Minimal (field names only):
```python
run_sliders(
docs="./papers/",
question="Which trials report mortality benefit?",
schema={
"tables": [
{"name": "Trial", "fields": ["trial_id", "population", "primary_endpoint", "mortality_hr"]}
]
},
)
```
Fully specified (skips the completion LLM call):
```python
run_sliders(
docs="./papers/",
question="List doses and sample sizes.",
schema={
"tables": [
{
"name": "Trial",
"description": "A clinical trial record.",
"fields": [
{"name": "trial_id", "data_type": "str", "description": "Trial identifier", "required": True, "unit": None, "scale": None},
{"name": "dose_mg", "data_type": "float", "description": "Dose in milligrams", "required": True, "unit": "mg", "scale": None},
{"name": "n", "data_type": "int", "description": "Number of participants", "required": True, "unit": None, "scale": None},
],
}
]
},
)
```
## Reproducing the Paper
Each benchmark driver expects the underlying dataset to be downloaded locally; update the `benchmark_path` / `files_dir` in the corresponding YAML (currently set to `/path/to/datasets/...` placeholders) to point at your copy.
```bash
# SLIDERS main results (Table 3)
uv run sliders/runner.py --config configs/benchmarks/finance_bench_sliders.yaml
uv run sliders/runner.py --config configs/benchmarks/loong_sliders_finance_en.yaml
uv run sliders/runner.py --config configs/benchmarks/loong_sliders_finance_cz.yaml
uv run sliders/runner.py --config configs/benchmarks/loong_sliders_legal.yaml
uv run sliders/runner.py --config configs/benchmarks/loong_sliders_papers.yaml
uv run sliders/runner.py --config configs/benchmarks/oolong_sliders_contextlen_256k.yaml
uv run sliders/runner.py --config configs/wiki_celeb_sliders.yaml
uv run sliders/runner.py --config configs/sec_10q_sliders.yaml
```
Baselines (Chain-of-Agents and RLM are implemented in this repo; RAG / LongRAG / GraphRAG / DocETL are not):
```bash
# Chain-of-Agents
uv run sliders/runner.py --config configs/benchmarks/finance_bench_coa.yaml
uv run sliders/runner.py --config configs/benchmarks/loong_coa_finance_en.yaml
uv run sliders/runner.py --config configs/benchmarks/loong_coa_finance_cz.yaml
uv run sliders/runner.py --config configs/benchmarks/loong_coa_legal.yaml
uv run sliders/runner.py --config configs/benchmarks/loong_coa_papers.yaml
uv run sliders/runner.py --config configs/benchmarks/oolong_coa_256k.yaml
# RLM
uv run sliders/runner.py --config configs/benchmarks/loong_rlm_finance_bench.yaml
uv run sliders/runner.py --config configs/benchmarks/loong_rlm_finance_en.yaml
uv run sliders/runner.py --config configs/benchmarks/loong_rlm_finance_cz.yaml
uv run sliders/runner.py --config configs/benchmarks/loong_rlm_legal.yaml
uv run sliders/runner.py --config configs/benchmarks/loong_rlm_papers.yaml
uv run sliders/runner.py --config configs/benchmarks/oolong_rlm_256k.yaml
# GPT-4.1 base model (direct, no tool use)

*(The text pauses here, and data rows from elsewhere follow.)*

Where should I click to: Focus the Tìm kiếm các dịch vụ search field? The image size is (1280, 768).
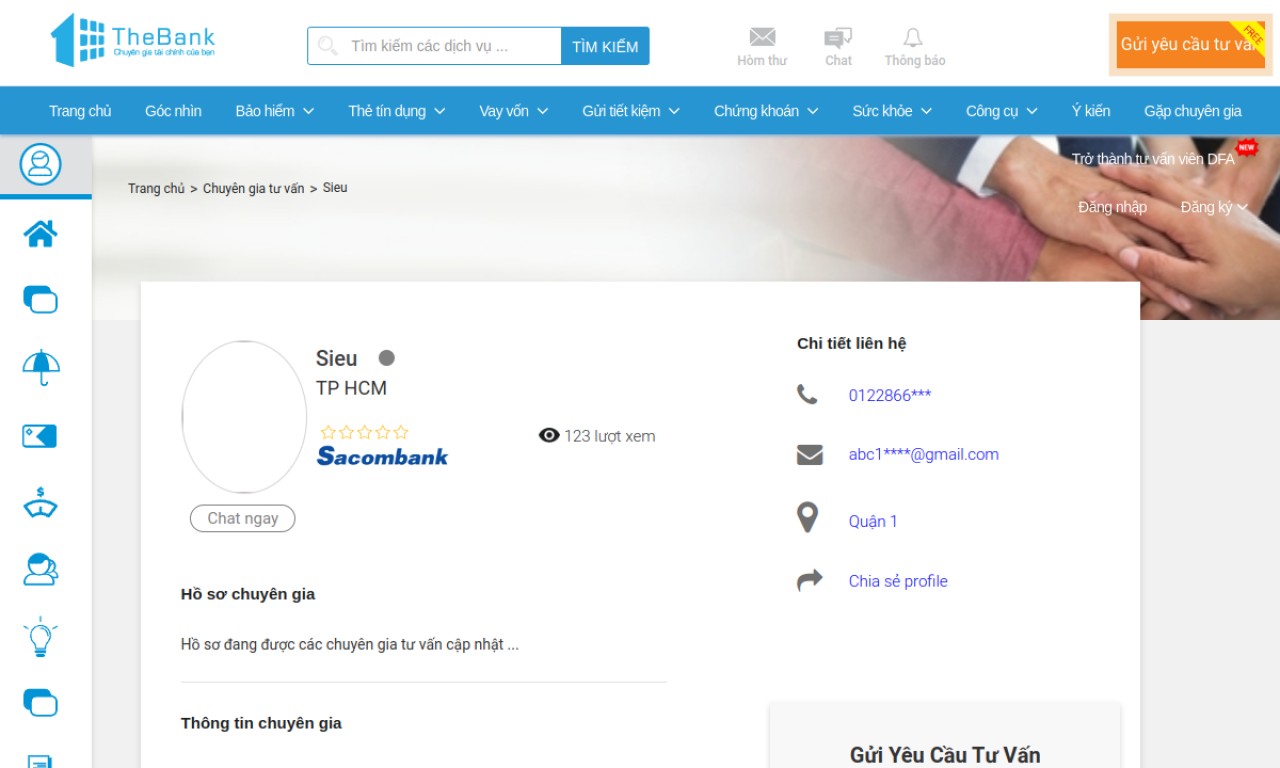coord(434,46)
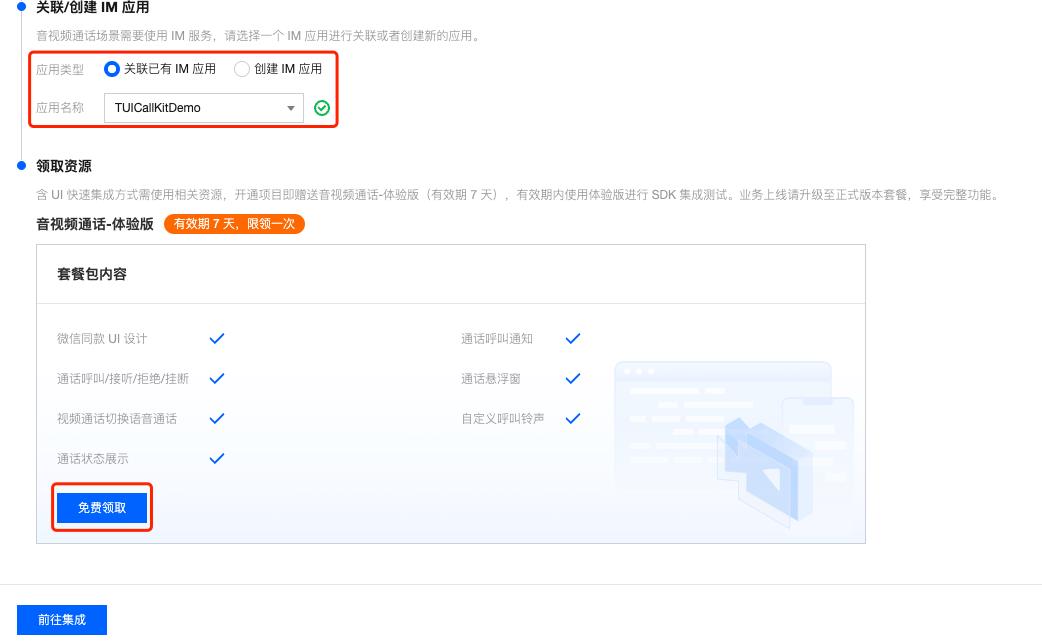The image size is (1042, 642).
Task: Click checkmark beside 通话悬浮窗
Action: click(x=573, y=379)
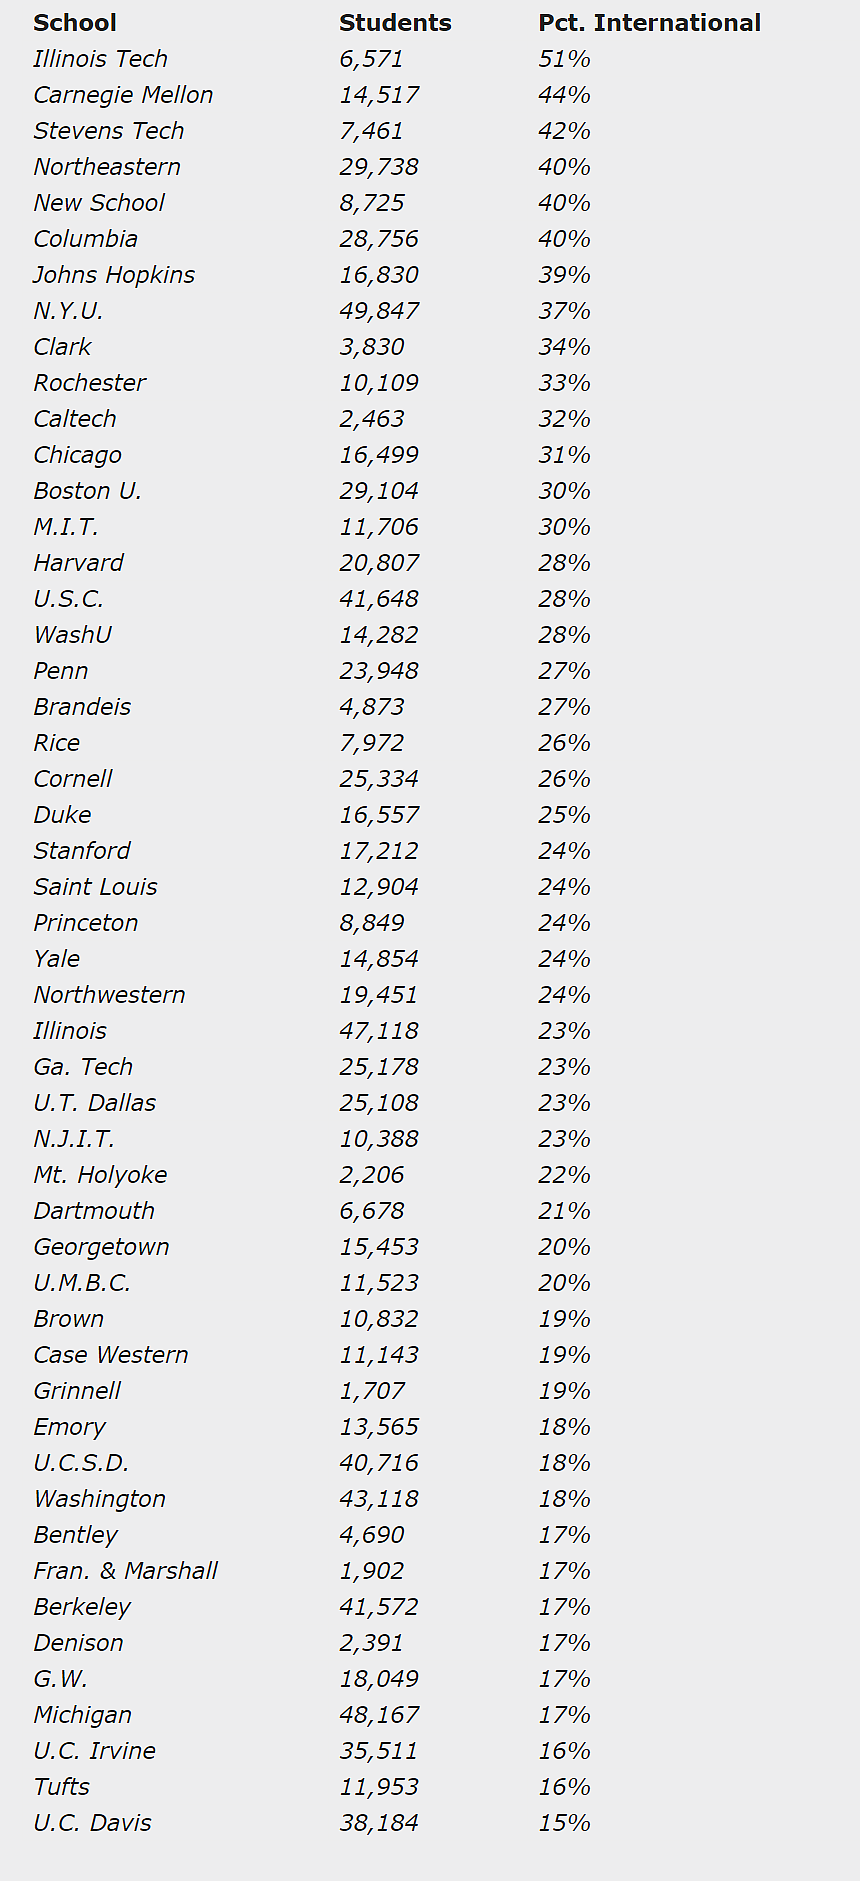Image resolution: width=860 pixels, height=1881 pixels.
Task: Click the M.I.T. entry
Action: point(66,527)
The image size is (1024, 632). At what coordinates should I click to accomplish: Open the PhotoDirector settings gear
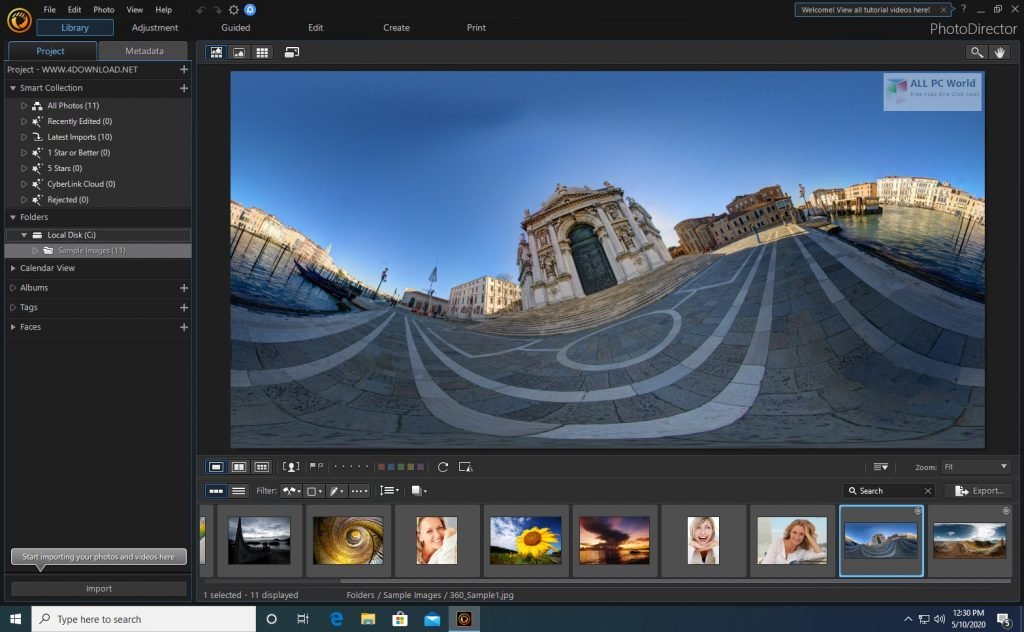[233, 9]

uv run sliders/runner.py --config configs/finance_bench_direct_without_tool_use.yaml
uv run sliders/runner.py --config configs/loong_direct_without_tool_use_finance.yaml
uv run sliders/runner.py --config configs/loong_direct_without_tool_use_legal.yaml
uv run sliders/runner.py --config configs/loong_direct_without_tool_use_papers.yaml
```
RLM requires the `rlm` package to be installed separately; see `sliders/baselines.py`.
## Development
- Format / lint: `uv run ruff format` and `uv run ruff check --fix`.
- Tests: `uv run pytest`.
- Pre-commit: `uv run pre-commit run --all-files`.
## Cite our work
If you use SLIDERS in your research or applications, please cite our work:
```bibtex
@misc{joshi2026sliders,
title={Contexts are Never Long Enough: Structured Reasoning for Scalable Question Answering over Long Document Sets},
author={Harshit Joshi and Priyank Shethia and Jadelynn Dao and Monica S. Lam},
year={2026},
eprint={2604.22294},
archivePrefix={arXiv},
primaryClass={cs.CL},
url={https://arxiv.org/abs/2604.22294},
}
```
## License
Released under the MIT License. See `LICENSE` for details.